Promoting Sustainable Skipjack Fisheries in North Gorontalo Regency
A part of the recently established Gorontalo Province, North Gorontalo Regency lies within the Tomini Gulf and Sulawesi Sea of Fisheries Management Area (FMA) 716 in Indonesia. As a lecturer at Gorontalo University, Nurul Auliyah wanted to learn more about the local marine management of FMA 716, in particular, the management of the local skipjack population (Katsuwonus Pelamis).

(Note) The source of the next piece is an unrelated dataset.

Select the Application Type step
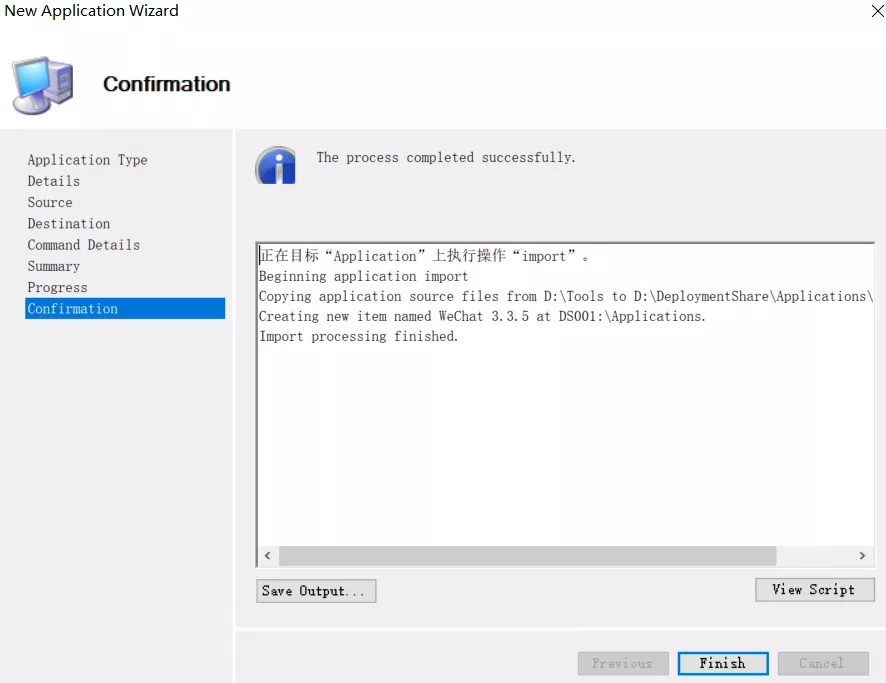 [87, 160]
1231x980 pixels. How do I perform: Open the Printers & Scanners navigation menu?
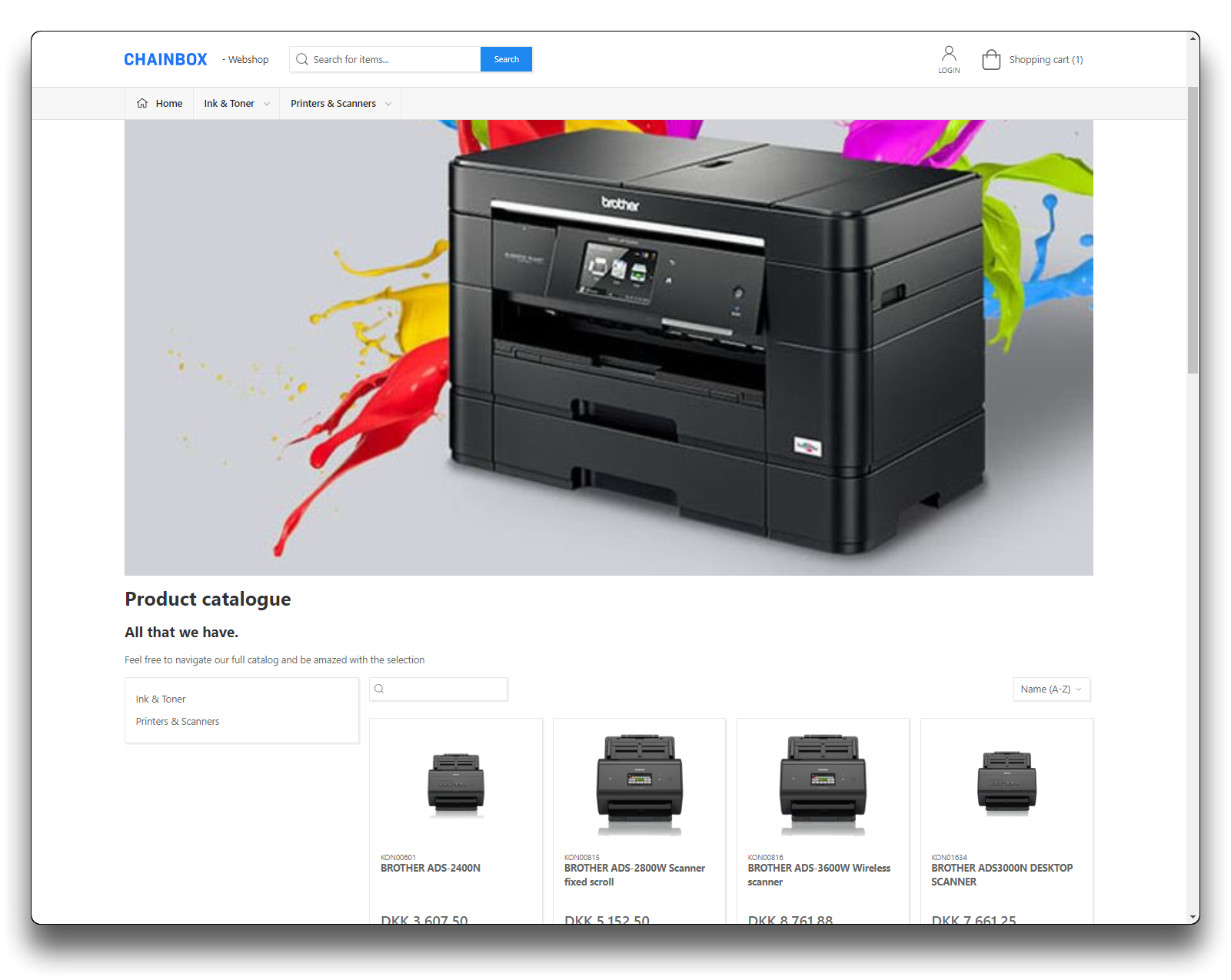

Through Conservation Strategy Fund’s 2020-2021 Groundwork Analysis (GWA) fellowship program, Auliyah was able to join a diverse group of 2021 GWA fellows in conducting her research. With the support of her colleagues, Faizal Rumagia from Khairun University and Adil SInohaji from the Kwandang’s Indonesian Fishing Port (PPN Kwandang), Auliyah conducted research on sustainable resource management strategies for Skipjack fisheries in the North Gorontalo regency, focusing on the design and implementation of a bioeconomic and value chain model.
Between September of 2020 and April of 2021, Auliyah and her colleagues collected data from the National Fishing Port (PPN Kwandang), Fish Landing Base (PPI Gentuma Raya), and other local stakeholders on the sale of skipjack in North Gorontalo Regency. After compiling their research, Auliyah and her team created a set of recommendations for regulations of sustainable Skipjack fisheries in FMA 716.
In June of 2021, Auliyah’s consortium shared this research and their initial findings with the public by inviting local stakeholders from Gorontalo Province to a virtual event. During the presentation, Auliyah presented the results of their extensive research to the community. “As researchers, we felt called upon to see the current conditions of the skipjack fisheries in our area,” says Auliyah. “We found that there is no market for the skipjack at the national or international level, and that the government had not recorded data on the sale of skipjack, especially in North Gorontalo Regency.”
Auliyah and her team then drafted a set of recommendations to support the North Gorontalo Province skipjack fisheries, including taking the below steps:
To ensure the sustainability of skipjack fisheries, local skipjack fisheries managers must compare the catches per fishing effort (CPUE) with the quota set by the central government.
- The local government should create regulations for skipjack fishing seasons based on the skipjack migration and spawning seasons.
- The local government needs to encourage diversification of skipjack fisheries products in order to maximize the value of skipjack in the area.
- The local government needs to ensure the availability of skipjack catch for the fish-processing industry at the local, regional, and national levels.
- The local government should optimize the cold-chain storage and transportation system of processed skipjack to reduce waste and ensure the product’s quality.
- The local government should develop an integrated fisheries industry with production and marketing centers for skipjack fisheries to facilitate its distribution, and increase the product marketing at regional, national, and international levels.
With cooperation from local fishermen, local businesses, and regional fisheries institutions, Auliyah is hopeful that her research and recommendations will help optimize skipjack fisheries and promote a more sustainable skipjack fishing industry in FMA 716. Already, the Directorate General of Capture Fisheries, Ministry of Marine Affairs & Fisheries (DJPT-KKP) has expressed interest in aligning Auliyah’s research with the central government’s policies.
In comments for the Harian Rakyat Gorontalo newspaper, Aris Budiarto, Directorate General of Capture Fisheries, Ministry of Marine Affairs & Fisheries (DJPT-KKP) spoke highly of Aaliyah’s findings. “The results of this research for skipjack fisheries in North Gorontalo can be submitted to the Ministry of Marine Affairs and Fisheries to be synchronized with central policies and input can be given to the research results that have been carried out.” Looking forward, Nurul’s consortium believes they can push for further action and collaboration between the stakeholders in North Gorontalo Province and help the fisheries become more sustainable.